"Long history has proven that the Sudanese government is quite willing to agree to anything but is slow to come through on their agreement if ever," he said. "If Sudan yet again promises one thing, and delivers nothing, that there is some consequence to that."
Meixner feels the administration has not done enough to build support in Africa and elsewhere for a more united front in the region against Sudan.
As a senator, President Obama visited camps housing Darfurian refugees in Chad, and during his campaign for the White House, Obama pledged to galvanize world attention on Darfur. But since taking office in January, his administration has yet to articulate a plan to do so.
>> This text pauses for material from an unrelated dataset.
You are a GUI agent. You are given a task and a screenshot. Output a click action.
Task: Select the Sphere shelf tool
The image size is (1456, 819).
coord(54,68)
In March President Obama tapped former Air Force General Scott Gration as his special envoy to Sudan, tasking him with resolving the Darfur conflict. Gration has traveled to Sudan twice since his appointment, most recently in early May, and he briefed President Obama on his first trip in April.
"Sudan is a priority for this administration, particularly at a time when it cries out for peace and for justice. The worsening humanitarian crisis there makes our task all the more urgent," President Obama said in a statement announcing Gration's appointment.
A State Department spokesman said today that Gration will leave this weekend for a whirlwind tour of countries, from China to Paris, Russia and elsewhere, to build support for "aligning the Darfur peace process effort under the UN African Union."